The first ultrasound scan in pregnancy is usually met with a combination of excitement and trepidation. As a sonographer, we see the relief in the faces of both parents when we show you the gestation sac containing a yolk sac and tiny fetal pole nestling in the uterus. We show you the flickering of the heart beat; tiny heart pulsations that are sometimes difficult to see. The next thing we are often asked to do is to listen for the baby’s heartbeat, even if they have clearly seen the pulsations.

So why don’t we use Doppler ultrasound to hear the heartbeat in the first 16 weeks of pregnancy? 

The British Medical Ultrasound Society guidelines state:

“Pulsed Doppler techniques generally involve greater temporal average intensities and powers than M-mode, and hence greater heating potential, due to the high pulse repetition frequencies and consequent high duty factors that are often used. In the case of spectral pulsed Doppler, the fact that the beam is held in a fixed position during an observation leads to a further increase in temporal average intensity. Colour flow mapping and Doppler power mapping involve some beam scanning, and so generally have a heating potential that is intermediate between that of B- or M-mode and that of spectral pulsed Doppler”. 

Cardiac activity should therefore only be demonstrated by a 2-dimensional video clip or M-mode imaging. The M-mode ultrasound collects information along the length of the beam. This disperses energy along the way and reduces the risk for heat cavitation in the fetus.  The use of pulsed Doppler in the first trimester is unsafe and should be discouraged, and it’s use does not outweigh the risk. The purpose is proof – proof of cardiac activity. We can do that safely with M-mode and obtain a heart rate.

So, this is the reason that pulsed wave Doppler should never be used in the first trimester. As sonographers, we are doing everything we can to protect your baby from unnecessary risk and are happy to show you the beating heart from as early as 6 weeks gestation. Some operators offer to record your baby’s heart in these early stages, but this is unsafe practice and should not be permitted.

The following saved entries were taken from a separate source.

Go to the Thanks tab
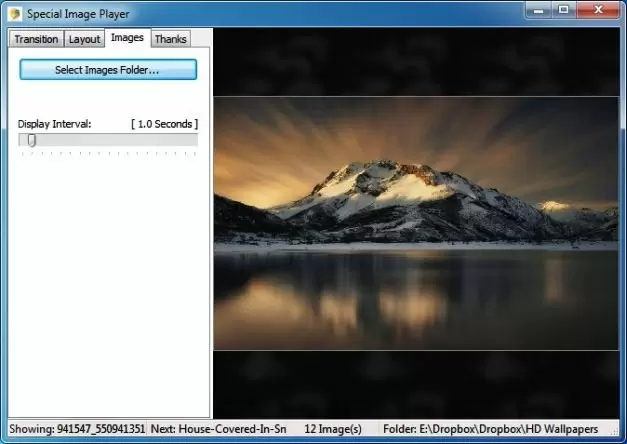Viewport: 627px width, 444px height. click(170, 39)
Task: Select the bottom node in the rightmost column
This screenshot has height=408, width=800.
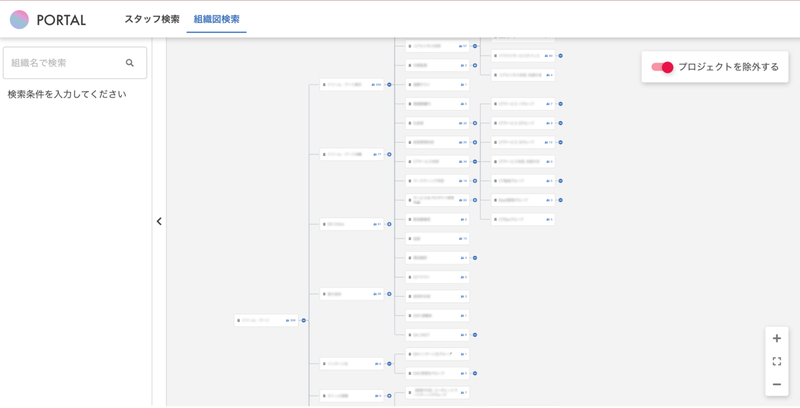Action: pyautogui.click(x=522, y=219)
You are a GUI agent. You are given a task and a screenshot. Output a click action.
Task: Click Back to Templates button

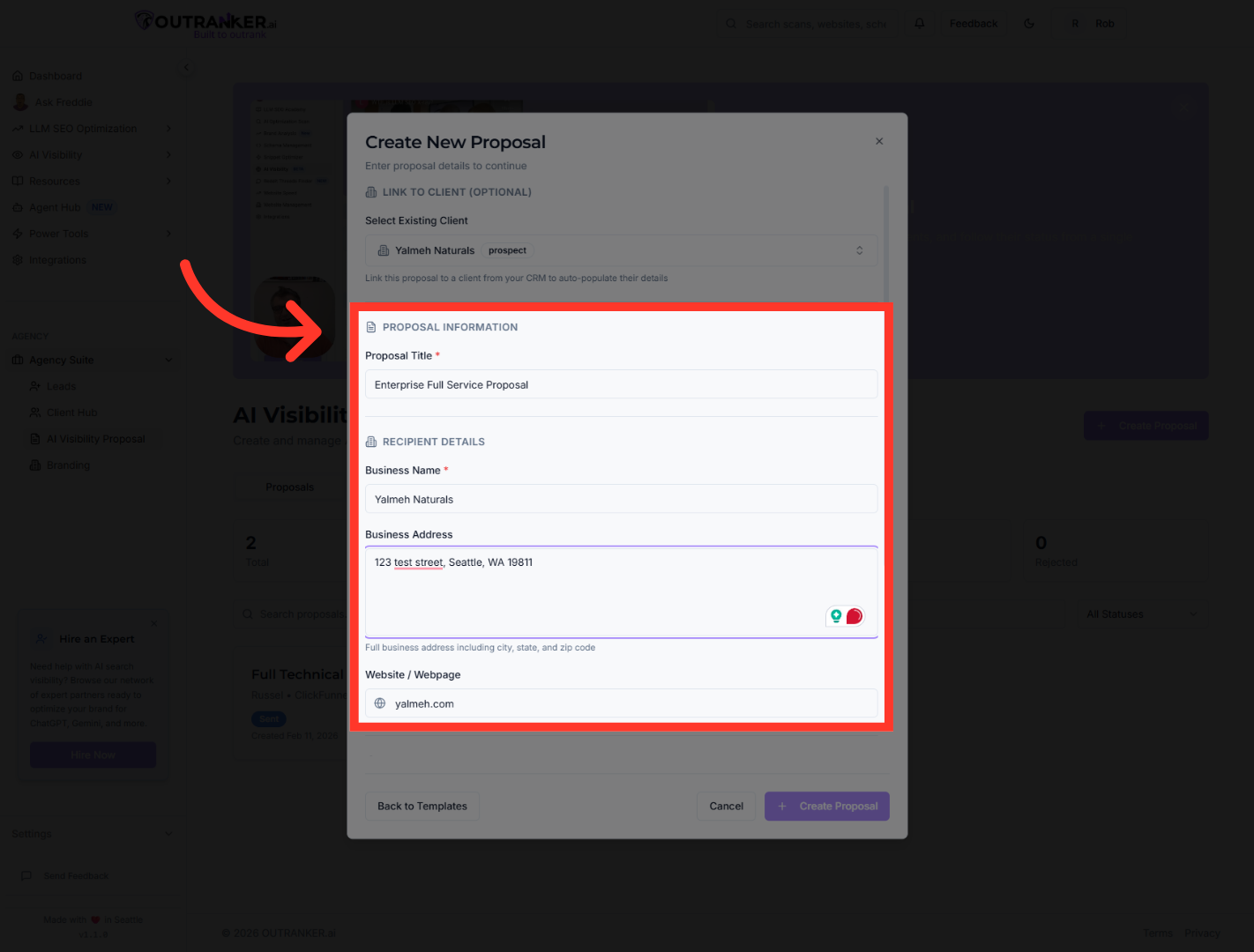tap(422, 806)
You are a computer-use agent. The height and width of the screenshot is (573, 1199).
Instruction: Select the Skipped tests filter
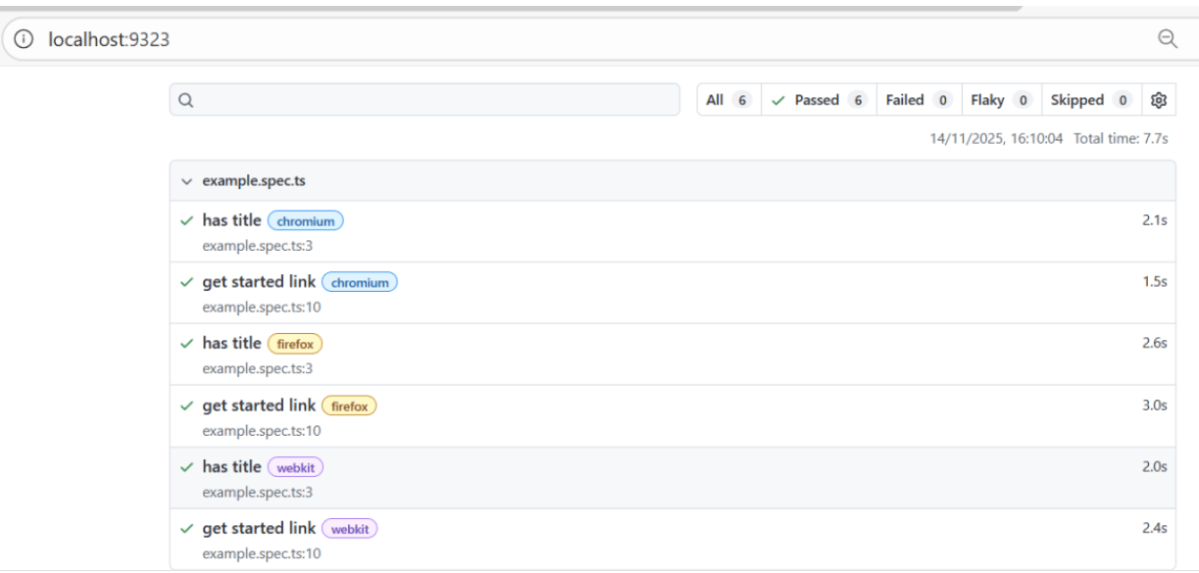tap(1089, 100)
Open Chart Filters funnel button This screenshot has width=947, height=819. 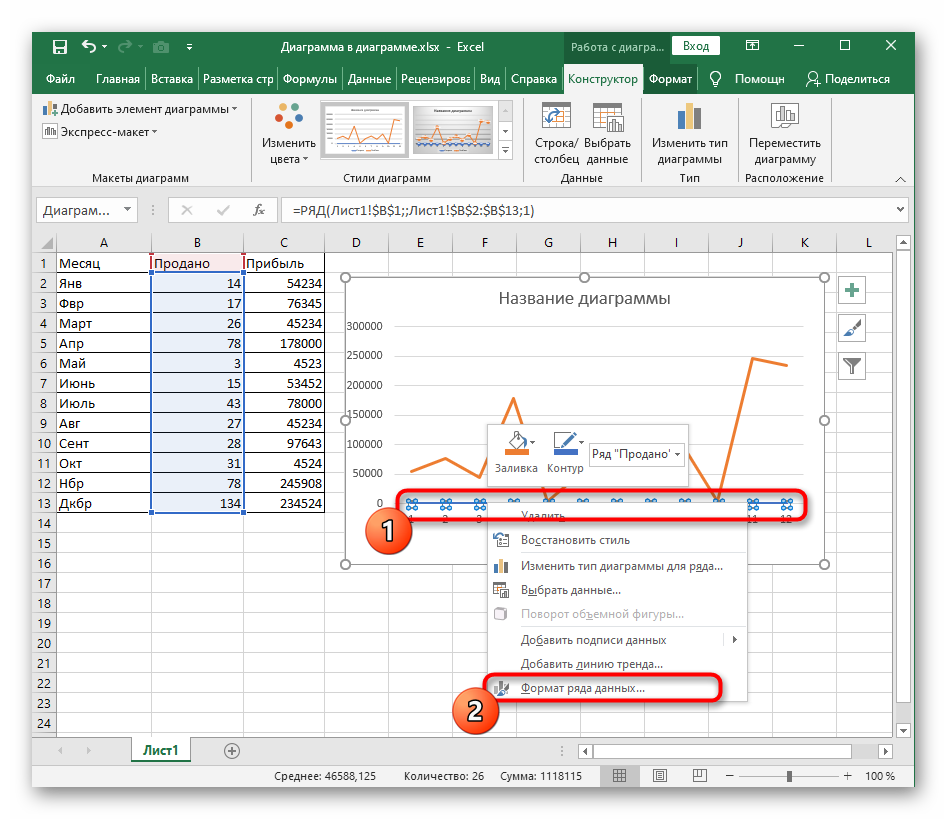click(x=851, y=365)
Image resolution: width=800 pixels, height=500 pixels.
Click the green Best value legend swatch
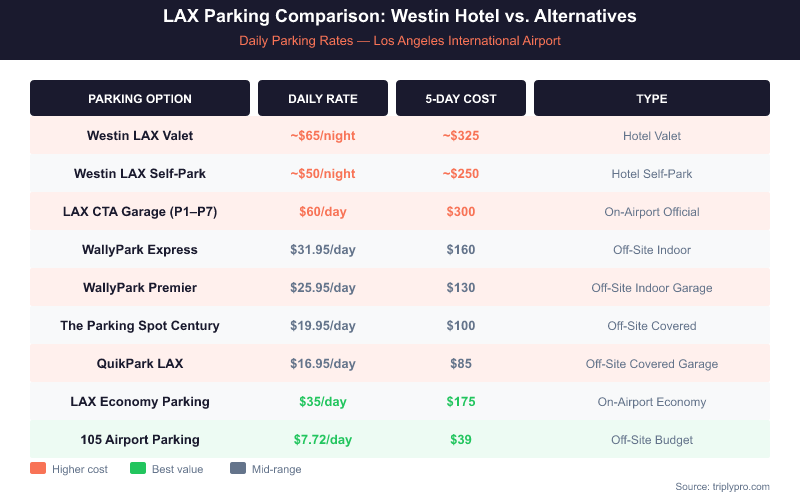(138, 469)
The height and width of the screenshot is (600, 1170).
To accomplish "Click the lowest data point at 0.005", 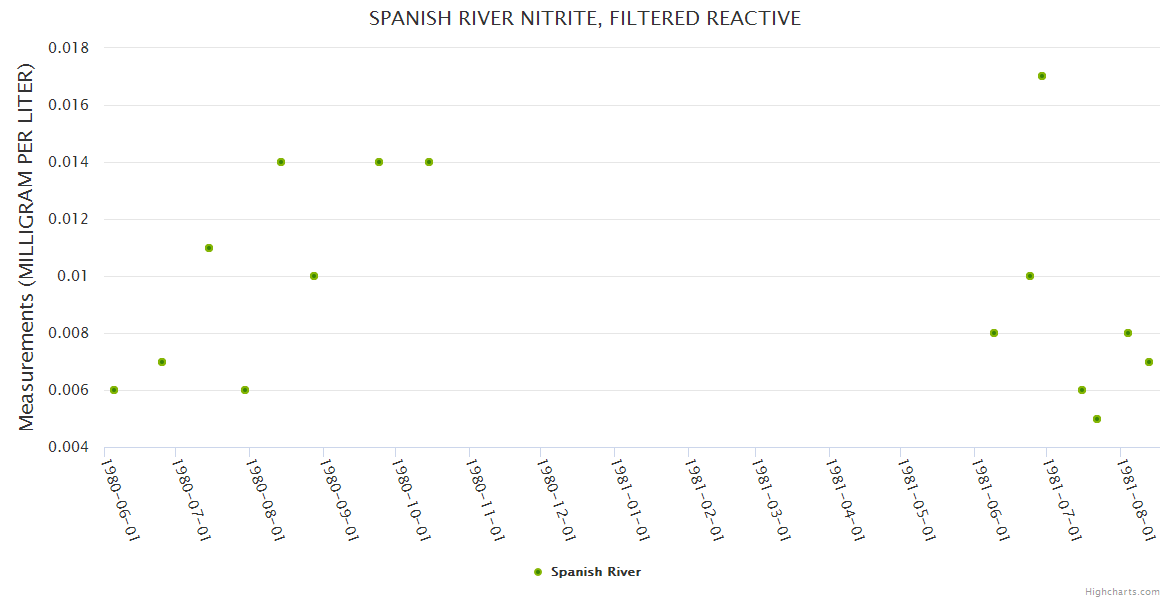I will pyautogui.click(x=1097, y=419).
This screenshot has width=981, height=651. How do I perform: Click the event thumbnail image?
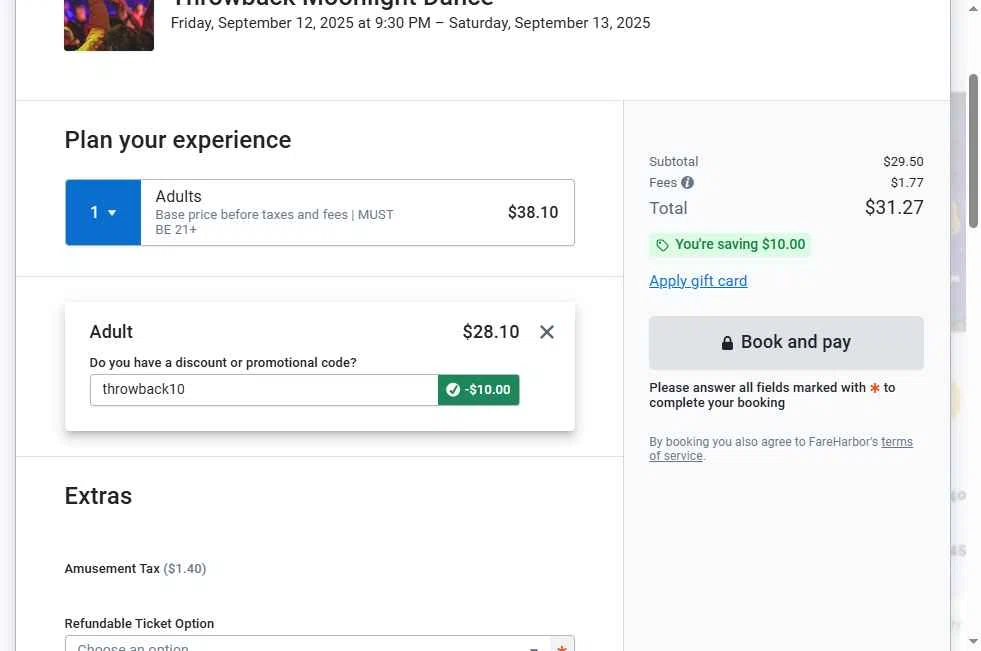tap(109, 25)
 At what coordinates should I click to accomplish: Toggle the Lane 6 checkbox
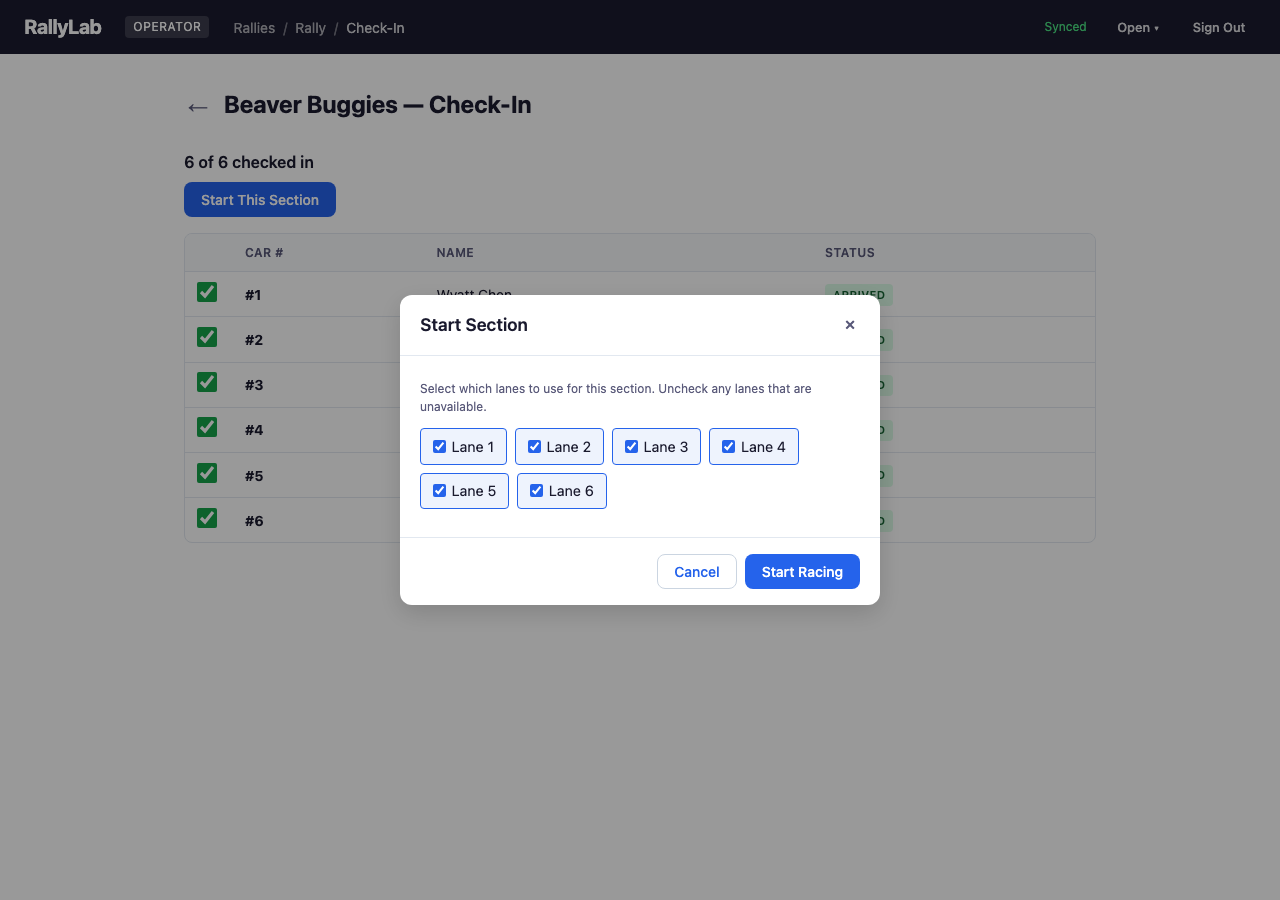coord(537,490)
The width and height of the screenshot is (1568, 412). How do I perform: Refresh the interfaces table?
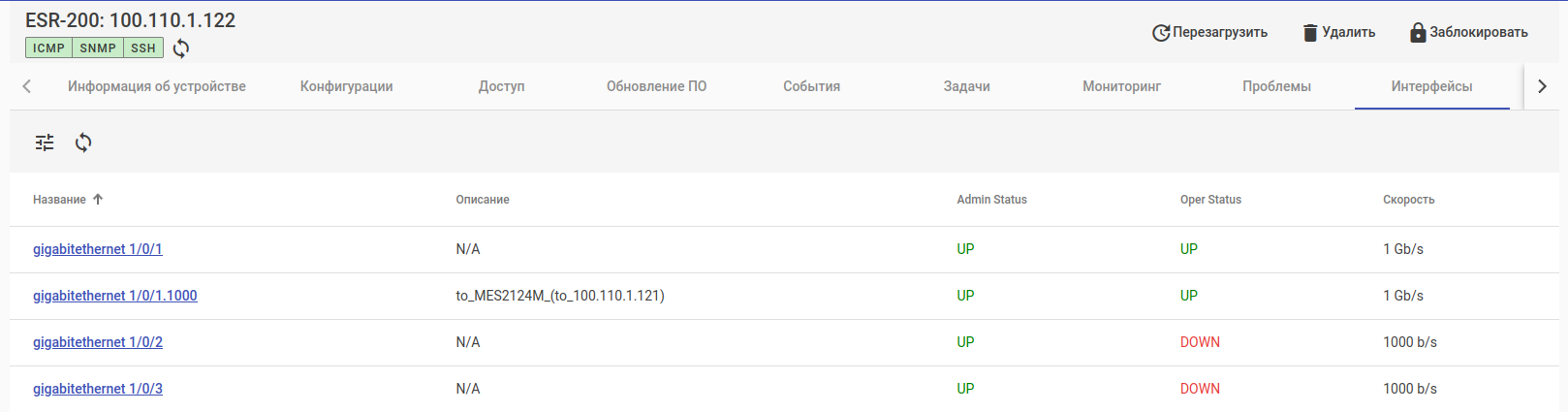[83, 143]
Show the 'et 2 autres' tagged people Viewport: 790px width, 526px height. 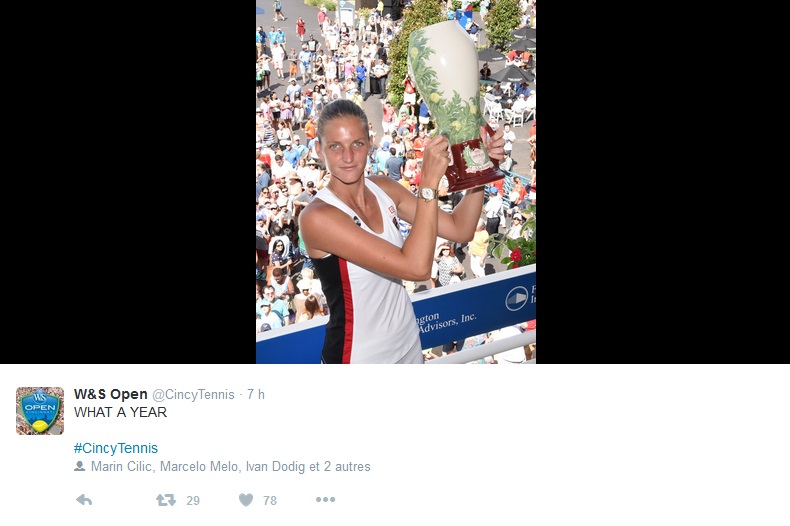coord(340,467)
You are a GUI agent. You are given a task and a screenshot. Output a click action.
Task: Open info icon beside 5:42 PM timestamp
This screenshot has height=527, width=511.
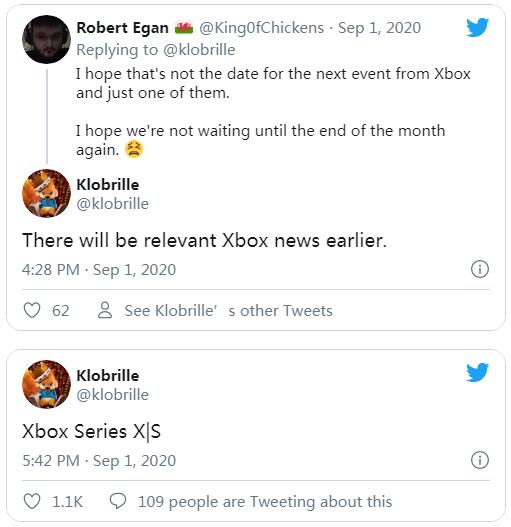pos(480,460)
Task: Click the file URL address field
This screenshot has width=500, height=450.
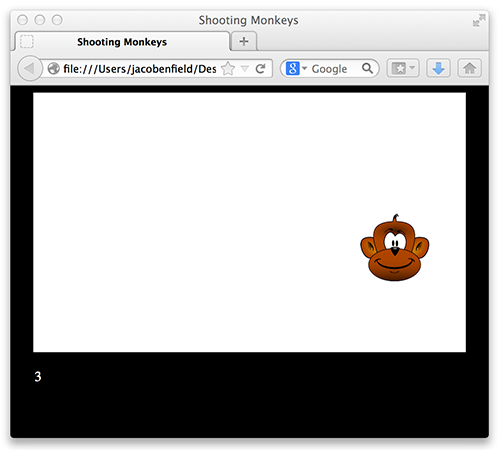Action: [x=140, y=69]
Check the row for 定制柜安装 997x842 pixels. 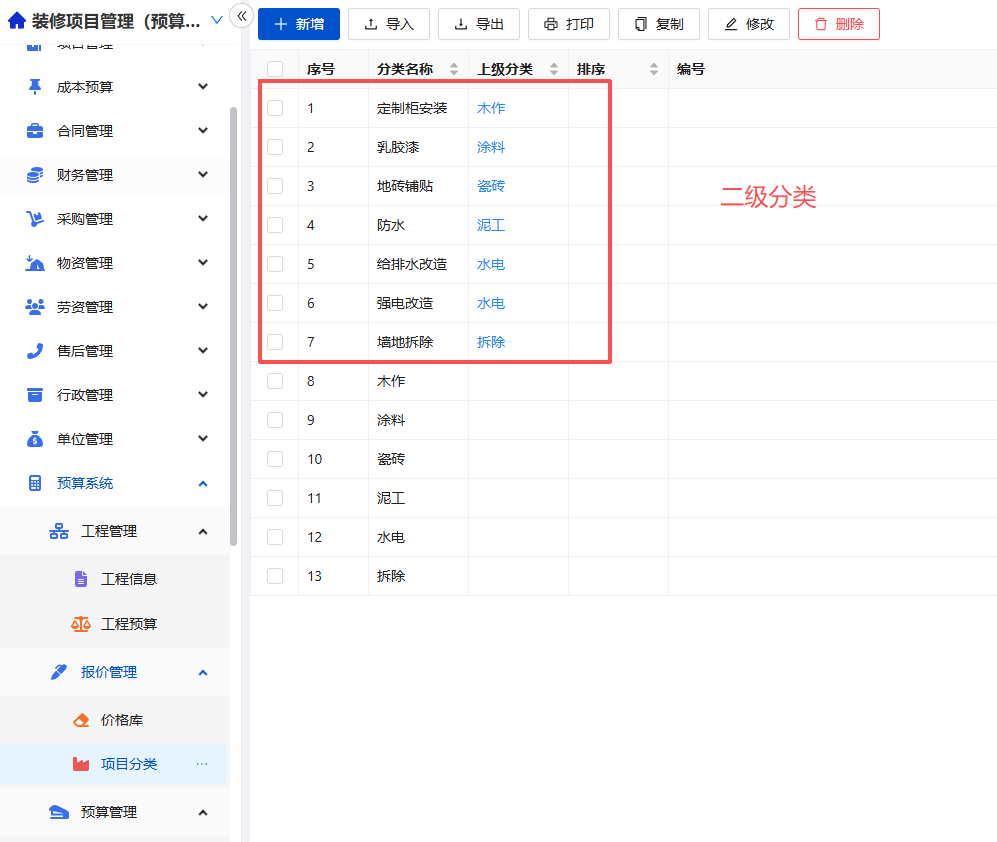(x=276, y=107)
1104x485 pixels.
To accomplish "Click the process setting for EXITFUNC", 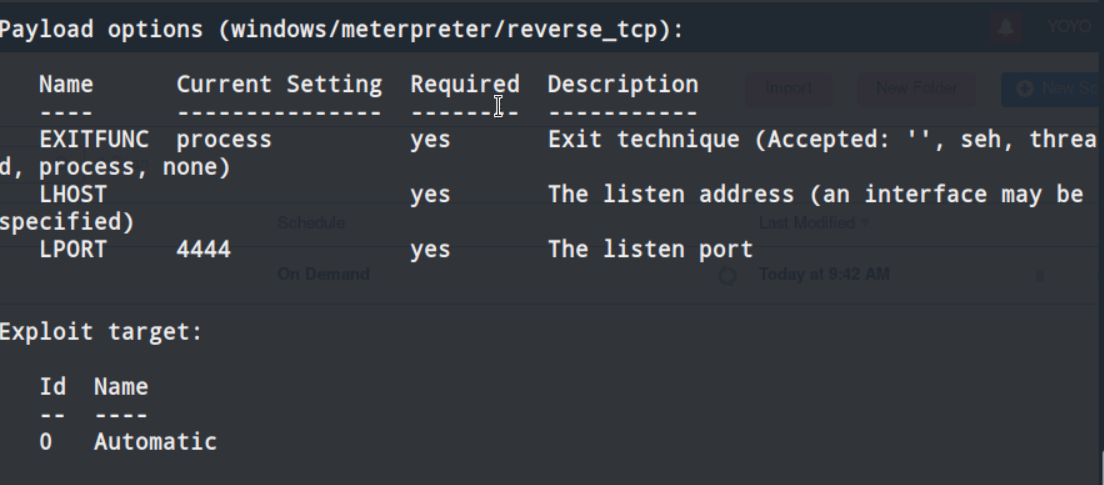I will click(x=224, y=140).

Ultrasound equipment should only be used by people who are fully trained in its safe and proper operation; operators must have an appreciation of the potential thermal and mechanical bio-effects of ultrasound and demonstrate a full awareness of equipment settings. They have a good understanding of the effects of machine settings on power levels. Doppler (which is used to look at blood flow) is never used in early pregnancy when your baby is still developing, particularly with a transvaginal probe. However a transvaginal scan is perfectly safe for you and your baby and this is the standard procedure for an early scan of less than 8 weeks.